--- TASK REQUIREMENTS ---
Word for word, transcribe every line below.
┌──
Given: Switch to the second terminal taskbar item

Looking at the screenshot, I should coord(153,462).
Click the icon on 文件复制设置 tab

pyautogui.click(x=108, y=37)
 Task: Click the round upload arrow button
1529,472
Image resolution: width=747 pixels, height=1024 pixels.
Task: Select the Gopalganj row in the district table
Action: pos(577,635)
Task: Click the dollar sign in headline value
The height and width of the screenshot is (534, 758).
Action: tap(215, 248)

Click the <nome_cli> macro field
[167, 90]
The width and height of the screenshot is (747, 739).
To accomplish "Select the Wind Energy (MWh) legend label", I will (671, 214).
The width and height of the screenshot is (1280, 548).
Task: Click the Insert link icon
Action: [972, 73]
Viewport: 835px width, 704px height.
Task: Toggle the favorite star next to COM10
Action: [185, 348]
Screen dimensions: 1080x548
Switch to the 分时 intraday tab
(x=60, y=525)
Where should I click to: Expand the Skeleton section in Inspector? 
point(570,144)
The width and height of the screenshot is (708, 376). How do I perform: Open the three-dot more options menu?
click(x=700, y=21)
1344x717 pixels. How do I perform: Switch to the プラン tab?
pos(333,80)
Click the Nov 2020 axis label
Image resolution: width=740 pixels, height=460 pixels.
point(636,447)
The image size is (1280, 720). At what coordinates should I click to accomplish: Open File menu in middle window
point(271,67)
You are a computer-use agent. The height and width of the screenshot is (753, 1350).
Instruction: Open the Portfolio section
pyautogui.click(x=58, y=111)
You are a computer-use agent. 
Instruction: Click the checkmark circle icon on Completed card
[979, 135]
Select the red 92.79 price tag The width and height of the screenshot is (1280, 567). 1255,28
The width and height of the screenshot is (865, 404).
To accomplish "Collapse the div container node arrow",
└──
--- RESULT FOR THIS TASK ---
Given: Switch to the second terminal taskbar item

Looking at the screenshot, I should coord(153,462).
Click the icon on 文件复制设置 tab

pyautogui.click(x=108, y=37)
 Task: Click the round upload arrow button
1529,472
Image resolution: width=747 pixels, height=1024 pixels.
Task: Select the Gopalganj row in the district table
Action: pos(577,635)
Task: Click the dollar sign in headline value
The height and width of the screenshot is (534, 758).
Action: tap(215, 248)

Click the <nome_cli> macro field
[167, 90]
The width and height of the screenshot is (747, 739).
To accomplish "Select the Wind Energy (MWh) legend label", I will (671, 214).
The width and height of the screenshot is (1280, 548).
Task: Click the Insert link icon
Action: [972, 73]
Viewport: 835px width, 704px height.
Task: Toggle the favorite star next to COM10
Action: [185, 348]
Screen dimensions: 1080x548
Switch to the 分时 intraday tab
(x=60, y=525)
Where should I click to: Expand the Skeleton section in Inspector? 
point(570,144)
The width and height of the screenshot is (708, 376). How do I perform: Open the three-dot more options menu?
click(x=700, y=21)
1344x717 pixels. How do I perform: Switch to the プラン tab?
pos(333,80)
Click the Nov 2020 axis label
Image resolution: width=740 pixels, height=460 pixels.
point(636,447)
The image size is (1280, 720). At what coordinates should I click to accomplish: Open File menu in middle window
point(271,67)
You are a computer-use agent. The height and width of the screenshot is (753, 1350).
Instruction: Open the Portfolio section
pyautogui.click(x=58, y=111)
You are a computer-use agent. 
Instruction: Click the checkmark circle icon on Completed card
[979, 135]
Select the red 92.79 price tag The width and height of the screenshot is (1280, 567). 1255,28
The width and height of the screenshot is (865, 404).
To accomplish "Collapse the div container node arrow",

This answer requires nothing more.